Pero el sueño de vivir tranquilo, el más reciente y en apariencia alcanzable, la aspiración más esencial del ser humano, no ha llegado a hacerse realidad, ni siquiera como fiel constatador del paso de los años. Y lo asumo como una derrota personal dentro de la gran debacle, esa misma que disfrazada con la cara sonriente de un payaso asola a toda la humanidad. ¿Quién vive tranquilo en estos tiempos? me dice inútilmente una voz consoladora que intento desoir para no corresponder con los balidos del rebaño, y entonces, después de tantos sueños, me limito a luchar contra esta nueva pesadilla repostando diferentes paciencias para luchar contra la falta de energía y el desaliento.

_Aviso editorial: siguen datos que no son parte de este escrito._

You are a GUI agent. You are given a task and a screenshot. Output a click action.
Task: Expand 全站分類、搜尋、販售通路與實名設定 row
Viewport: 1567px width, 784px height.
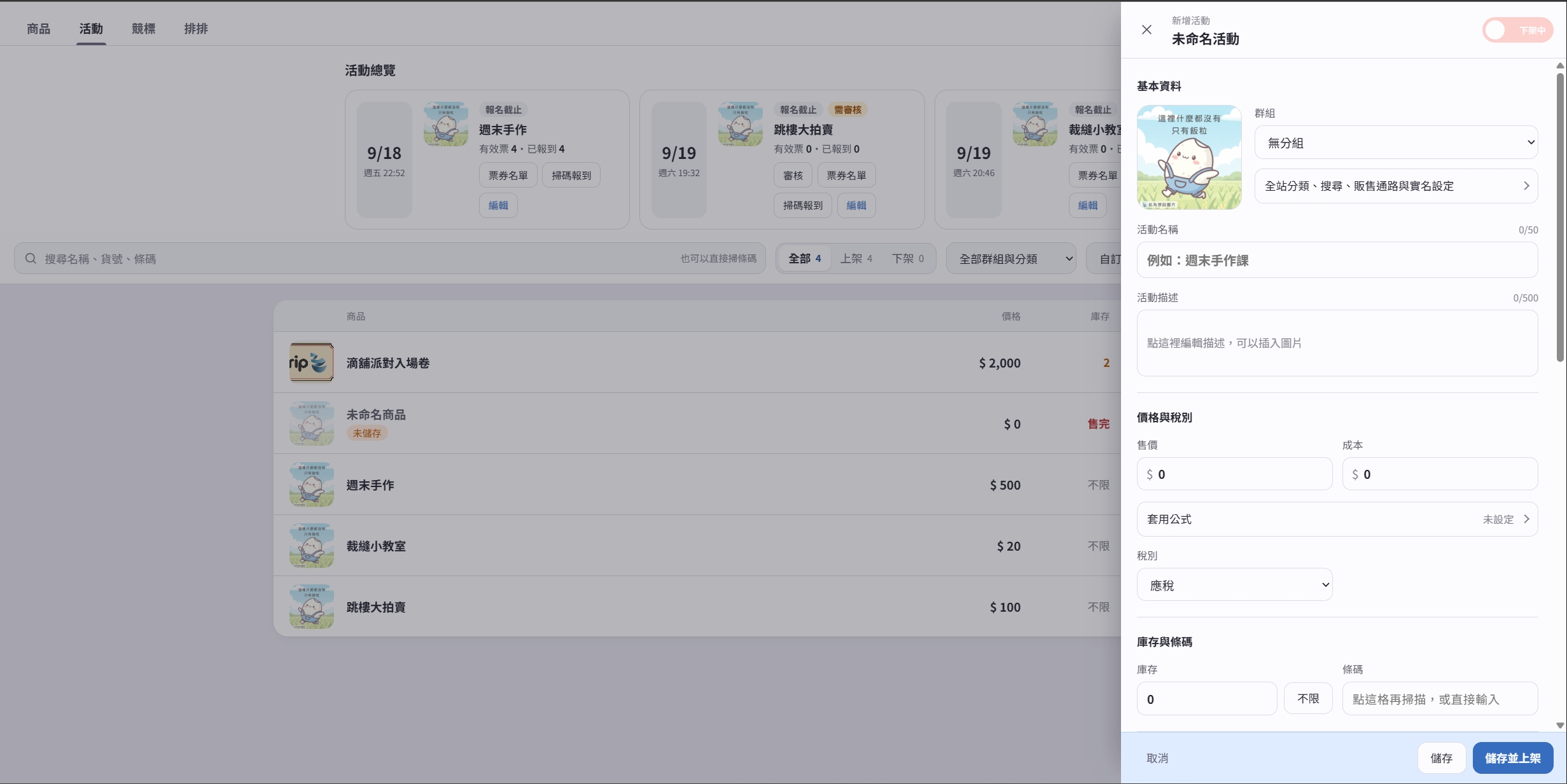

Una extraña heroicidad, sí, porque nunca, ni de niño ni de hombre, la he tenido. La paciencia de esperar, de aguardar, de estarse quieto, de comprender a los otros, de aguantar a los demás y a uno mismo, de no precipitarse, de dormir tranquilo porque hay muchas noches más, de aspirar a lo razonable, a lo que corresponde y a lo que es lícito según tus propios códigos. Uno no puede esperar de los demás aquello mismo que no es capaz de ofrecer. Por eso ya no busco, solo intento caminar, pero sigo expectante y miro a ambos lados del camino intentando descubrir un nuevo amanecer. Ya no espero más de los amigos, ni busco una mujer, ni imploro a la diosa fortuna o al Oráculo de Delfos para que oriente a mi futuro. ¿De qué futuro hablamos? Machacamos cada día las ideas y los instantes en pro de ese futuro que es como la esfera sensorial del Tao que cuanto más te acercas a ella más se aleja de ti. Tampoco espero recibir favores o escuchar al mensajero providencial de la buena nueva de otros tiempos. No hay pequeños favores sin putos tributos. Ahora solo me dedico a caminar y a cargarme de paciencia, de multiples y variadas paciencias como los sabores de una heladería. ¿Qué más se puede hacer? Eduardo Galeano ya lo dice :"La utopía está en el horizonte. Me acerco dos pasos a ella, y ella se aleja dos pasos. Entonces, ¿para qué sirve la utopía? Para eso mismo: sirve para caminar". Y eso es lo que intento hacer: caminar, repostar paciencias y ser yo mismo, por mucho que se empeñe en lo contrario ese otro yo que va enganchado siempre a las espaldas.